WHAT YOU HAVE TO DO: What lines in the listing below hold the string "computer"? Please copy them out.

RECORDS:
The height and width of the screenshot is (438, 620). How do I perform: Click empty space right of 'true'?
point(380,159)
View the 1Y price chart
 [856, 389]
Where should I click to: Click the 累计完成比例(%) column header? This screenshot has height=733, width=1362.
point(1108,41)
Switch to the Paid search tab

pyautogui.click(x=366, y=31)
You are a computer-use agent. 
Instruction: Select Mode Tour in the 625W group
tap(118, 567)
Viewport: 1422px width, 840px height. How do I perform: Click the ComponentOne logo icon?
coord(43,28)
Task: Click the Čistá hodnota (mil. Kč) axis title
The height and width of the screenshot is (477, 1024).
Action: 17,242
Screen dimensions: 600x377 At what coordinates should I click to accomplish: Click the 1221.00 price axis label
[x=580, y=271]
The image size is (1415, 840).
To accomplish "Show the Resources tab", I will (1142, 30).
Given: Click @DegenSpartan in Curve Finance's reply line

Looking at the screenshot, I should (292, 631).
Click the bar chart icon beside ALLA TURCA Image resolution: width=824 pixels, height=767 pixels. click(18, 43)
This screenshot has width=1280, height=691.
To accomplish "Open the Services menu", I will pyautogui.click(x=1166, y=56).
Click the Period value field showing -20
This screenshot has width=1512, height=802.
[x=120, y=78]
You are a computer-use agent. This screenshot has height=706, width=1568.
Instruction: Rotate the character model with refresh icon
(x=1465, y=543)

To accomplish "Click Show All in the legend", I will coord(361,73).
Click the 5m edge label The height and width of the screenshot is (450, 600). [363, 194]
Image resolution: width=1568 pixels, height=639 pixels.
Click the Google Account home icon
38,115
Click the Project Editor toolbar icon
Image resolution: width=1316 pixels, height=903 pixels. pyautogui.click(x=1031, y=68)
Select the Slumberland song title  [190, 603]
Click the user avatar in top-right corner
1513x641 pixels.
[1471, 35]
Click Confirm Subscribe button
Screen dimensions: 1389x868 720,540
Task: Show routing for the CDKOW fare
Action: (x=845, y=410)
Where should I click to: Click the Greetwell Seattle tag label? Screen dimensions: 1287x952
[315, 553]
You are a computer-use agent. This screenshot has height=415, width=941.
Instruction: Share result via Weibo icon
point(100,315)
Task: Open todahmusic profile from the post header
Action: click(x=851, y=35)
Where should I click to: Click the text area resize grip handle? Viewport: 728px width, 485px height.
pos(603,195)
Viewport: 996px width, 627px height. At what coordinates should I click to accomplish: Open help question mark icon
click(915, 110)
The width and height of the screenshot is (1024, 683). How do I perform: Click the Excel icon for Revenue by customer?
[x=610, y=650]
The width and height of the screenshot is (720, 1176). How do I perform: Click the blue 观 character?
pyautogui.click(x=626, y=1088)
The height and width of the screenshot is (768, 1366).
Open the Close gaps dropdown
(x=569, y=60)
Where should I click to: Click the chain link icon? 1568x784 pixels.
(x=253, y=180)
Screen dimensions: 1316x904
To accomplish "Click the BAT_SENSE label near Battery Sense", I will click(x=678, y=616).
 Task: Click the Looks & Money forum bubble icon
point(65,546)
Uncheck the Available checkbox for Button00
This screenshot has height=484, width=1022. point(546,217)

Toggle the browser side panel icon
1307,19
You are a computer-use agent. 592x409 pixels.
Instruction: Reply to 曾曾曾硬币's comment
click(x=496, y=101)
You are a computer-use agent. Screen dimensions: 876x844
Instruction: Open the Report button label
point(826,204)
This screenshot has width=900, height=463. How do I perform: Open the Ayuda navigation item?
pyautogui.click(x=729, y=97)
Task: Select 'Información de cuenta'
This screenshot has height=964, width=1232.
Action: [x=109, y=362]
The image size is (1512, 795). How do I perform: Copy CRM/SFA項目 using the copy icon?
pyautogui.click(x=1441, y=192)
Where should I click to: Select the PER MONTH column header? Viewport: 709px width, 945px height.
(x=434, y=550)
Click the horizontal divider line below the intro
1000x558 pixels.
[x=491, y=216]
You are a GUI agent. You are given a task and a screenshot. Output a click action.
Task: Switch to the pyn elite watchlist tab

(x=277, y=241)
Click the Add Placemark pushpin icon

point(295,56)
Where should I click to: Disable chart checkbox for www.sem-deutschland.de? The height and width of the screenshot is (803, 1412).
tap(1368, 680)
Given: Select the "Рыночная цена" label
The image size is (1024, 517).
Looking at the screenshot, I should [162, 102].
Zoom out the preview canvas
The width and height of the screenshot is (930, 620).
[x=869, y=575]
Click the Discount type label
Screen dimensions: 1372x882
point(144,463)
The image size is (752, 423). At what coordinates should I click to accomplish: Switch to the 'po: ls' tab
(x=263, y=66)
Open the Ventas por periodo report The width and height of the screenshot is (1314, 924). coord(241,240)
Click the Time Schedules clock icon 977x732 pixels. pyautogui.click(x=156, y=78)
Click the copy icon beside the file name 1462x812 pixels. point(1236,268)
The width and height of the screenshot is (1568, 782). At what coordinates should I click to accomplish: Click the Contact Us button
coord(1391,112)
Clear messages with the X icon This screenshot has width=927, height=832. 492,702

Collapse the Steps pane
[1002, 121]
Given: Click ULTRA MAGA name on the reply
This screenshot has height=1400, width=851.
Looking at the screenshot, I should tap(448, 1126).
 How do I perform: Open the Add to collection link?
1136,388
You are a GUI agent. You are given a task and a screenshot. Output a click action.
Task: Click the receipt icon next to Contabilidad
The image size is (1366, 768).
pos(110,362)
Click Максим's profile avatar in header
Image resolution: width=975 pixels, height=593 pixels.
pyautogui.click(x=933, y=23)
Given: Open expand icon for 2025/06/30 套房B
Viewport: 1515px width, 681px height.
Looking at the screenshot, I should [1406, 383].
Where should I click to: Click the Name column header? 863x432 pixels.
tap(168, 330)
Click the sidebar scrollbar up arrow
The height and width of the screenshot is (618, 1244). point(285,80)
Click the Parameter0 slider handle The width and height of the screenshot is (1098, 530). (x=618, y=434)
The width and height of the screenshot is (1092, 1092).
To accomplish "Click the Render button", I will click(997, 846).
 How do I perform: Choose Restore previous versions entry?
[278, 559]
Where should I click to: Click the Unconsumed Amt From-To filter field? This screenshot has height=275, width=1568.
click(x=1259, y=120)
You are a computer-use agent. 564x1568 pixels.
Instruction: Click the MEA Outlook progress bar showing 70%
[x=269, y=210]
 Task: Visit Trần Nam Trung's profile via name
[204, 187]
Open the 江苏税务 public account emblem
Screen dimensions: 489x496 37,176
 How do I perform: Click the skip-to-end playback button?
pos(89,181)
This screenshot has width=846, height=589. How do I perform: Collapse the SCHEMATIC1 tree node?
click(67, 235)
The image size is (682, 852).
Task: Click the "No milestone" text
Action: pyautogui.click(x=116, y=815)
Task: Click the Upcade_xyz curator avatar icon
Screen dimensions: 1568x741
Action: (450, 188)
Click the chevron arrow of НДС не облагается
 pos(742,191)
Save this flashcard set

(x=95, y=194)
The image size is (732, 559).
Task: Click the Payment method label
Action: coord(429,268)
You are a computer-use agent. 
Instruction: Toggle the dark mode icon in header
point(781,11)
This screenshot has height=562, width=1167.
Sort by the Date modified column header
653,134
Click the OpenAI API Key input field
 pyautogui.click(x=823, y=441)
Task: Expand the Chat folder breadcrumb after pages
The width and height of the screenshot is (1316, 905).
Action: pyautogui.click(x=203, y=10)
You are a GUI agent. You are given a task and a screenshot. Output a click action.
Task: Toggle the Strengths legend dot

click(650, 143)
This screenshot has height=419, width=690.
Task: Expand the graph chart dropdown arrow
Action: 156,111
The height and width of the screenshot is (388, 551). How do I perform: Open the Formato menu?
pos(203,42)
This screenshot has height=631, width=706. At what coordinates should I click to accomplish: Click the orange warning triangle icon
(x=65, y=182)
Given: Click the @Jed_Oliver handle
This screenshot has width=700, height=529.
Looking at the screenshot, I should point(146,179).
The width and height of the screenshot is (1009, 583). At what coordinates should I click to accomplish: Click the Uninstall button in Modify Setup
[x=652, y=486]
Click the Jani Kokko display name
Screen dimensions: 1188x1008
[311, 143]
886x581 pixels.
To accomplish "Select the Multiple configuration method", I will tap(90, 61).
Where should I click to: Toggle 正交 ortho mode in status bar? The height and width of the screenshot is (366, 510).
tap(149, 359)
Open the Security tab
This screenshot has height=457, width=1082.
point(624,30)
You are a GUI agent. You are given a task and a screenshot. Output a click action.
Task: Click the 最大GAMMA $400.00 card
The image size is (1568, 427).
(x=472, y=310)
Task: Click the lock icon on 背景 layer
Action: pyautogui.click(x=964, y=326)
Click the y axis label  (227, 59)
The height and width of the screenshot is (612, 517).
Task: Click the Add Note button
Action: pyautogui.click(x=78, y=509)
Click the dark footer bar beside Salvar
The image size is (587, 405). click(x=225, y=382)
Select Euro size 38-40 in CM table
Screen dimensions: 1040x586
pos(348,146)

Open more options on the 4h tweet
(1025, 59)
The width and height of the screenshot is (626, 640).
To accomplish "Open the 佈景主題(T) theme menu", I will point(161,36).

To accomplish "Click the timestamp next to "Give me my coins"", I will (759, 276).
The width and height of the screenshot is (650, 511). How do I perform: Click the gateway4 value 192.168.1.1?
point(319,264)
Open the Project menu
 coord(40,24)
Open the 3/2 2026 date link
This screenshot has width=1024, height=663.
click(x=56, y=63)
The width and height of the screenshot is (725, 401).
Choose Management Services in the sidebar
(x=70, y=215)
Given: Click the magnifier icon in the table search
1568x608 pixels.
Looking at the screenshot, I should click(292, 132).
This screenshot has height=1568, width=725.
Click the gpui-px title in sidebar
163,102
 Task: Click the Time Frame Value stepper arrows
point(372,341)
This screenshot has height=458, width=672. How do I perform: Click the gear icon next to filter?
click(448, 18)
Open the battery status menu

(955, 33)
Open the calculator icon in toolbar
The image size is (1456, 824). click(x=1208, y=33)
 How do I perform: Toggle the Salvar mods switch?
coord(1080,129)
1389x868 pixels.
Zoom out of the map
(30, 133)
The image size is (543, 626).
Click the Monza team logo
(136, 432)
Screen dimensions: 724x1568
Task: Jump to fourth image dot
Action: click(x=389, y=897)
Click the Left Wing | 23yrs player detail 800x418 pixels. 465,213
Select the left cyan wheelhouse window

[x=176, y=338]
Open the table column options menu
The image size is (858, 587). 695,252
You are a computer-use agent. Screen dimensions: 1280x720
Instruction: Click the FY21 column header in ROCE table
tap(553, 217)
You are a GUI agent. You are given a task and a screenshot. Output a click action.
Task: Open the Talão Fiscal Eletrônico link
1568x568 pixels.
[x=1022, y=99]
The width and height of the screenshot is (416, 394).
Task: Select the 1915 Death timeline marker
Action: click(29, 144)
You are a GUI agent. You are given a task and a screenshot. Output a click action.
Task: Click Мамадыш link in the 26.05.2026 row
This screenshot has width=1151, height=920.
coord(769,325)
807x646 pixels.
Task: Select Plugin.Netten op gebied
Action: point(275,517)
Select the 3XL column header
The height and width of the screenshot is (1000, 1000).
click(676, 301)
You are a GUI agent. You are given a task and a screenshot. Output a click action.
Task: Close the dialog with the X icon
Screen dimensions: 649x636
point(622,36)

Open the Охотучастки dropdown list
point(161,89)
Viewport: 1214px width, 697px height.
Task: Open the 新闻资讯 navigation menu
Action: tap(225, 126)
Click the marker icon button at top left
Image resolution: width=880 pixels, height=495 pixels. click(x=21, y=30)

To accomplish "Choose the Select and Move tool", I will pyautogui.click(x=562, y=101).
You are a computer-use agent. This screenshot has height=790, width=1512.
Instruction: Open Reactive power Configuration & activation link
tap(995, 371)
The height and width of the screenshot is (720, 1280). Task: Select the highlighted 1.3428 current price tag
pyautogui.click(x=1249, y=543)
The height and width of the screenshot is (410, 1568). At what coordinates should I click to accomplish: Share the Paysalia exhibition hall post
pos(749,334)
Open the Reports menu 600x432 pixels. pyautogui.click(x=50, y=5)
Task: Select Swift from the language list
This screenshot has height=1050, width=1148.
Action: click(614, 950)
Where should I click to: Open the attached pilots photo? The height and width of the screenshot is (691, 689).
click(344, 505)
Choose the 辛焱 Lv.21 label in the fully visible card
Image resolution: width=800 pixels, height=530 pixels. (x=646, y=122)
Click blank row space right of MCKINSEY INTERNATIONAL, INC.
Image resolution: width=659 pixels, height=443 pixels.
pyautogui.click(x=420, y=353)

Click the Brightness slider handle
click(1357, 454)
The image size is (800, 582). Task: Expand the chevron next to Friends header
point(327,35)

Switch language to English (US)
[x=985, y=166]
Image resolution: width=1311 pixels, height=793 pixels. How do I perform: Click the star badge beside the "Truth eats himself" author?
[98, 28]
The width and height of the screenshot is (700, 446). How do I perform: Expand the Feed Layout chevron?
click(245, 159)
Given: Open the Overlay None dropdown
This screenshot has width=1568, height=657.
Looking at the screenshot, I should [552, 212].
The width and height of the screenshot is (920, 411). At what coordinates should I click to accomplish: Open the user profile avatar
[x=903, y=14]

SOLUTION TO THIS EXERCISE:
You are a computer-use agent. 
You are a computer-use agent. This screenshot has height=706, width=1568.
You are a computer-use agent. This screenshot has height=415, width=941.
You are a computer-use agent. 592x409 pixels.
You are a computer-use agent. Screen dimensions: 876x844
You are a computer-use agent. 564x1568 pixels.
You are a computer-use agent. 
You are a computer-use agent. Screen dimensions: 1280x720
You are a computer-use agent. This screenshot has height=790, width=1512.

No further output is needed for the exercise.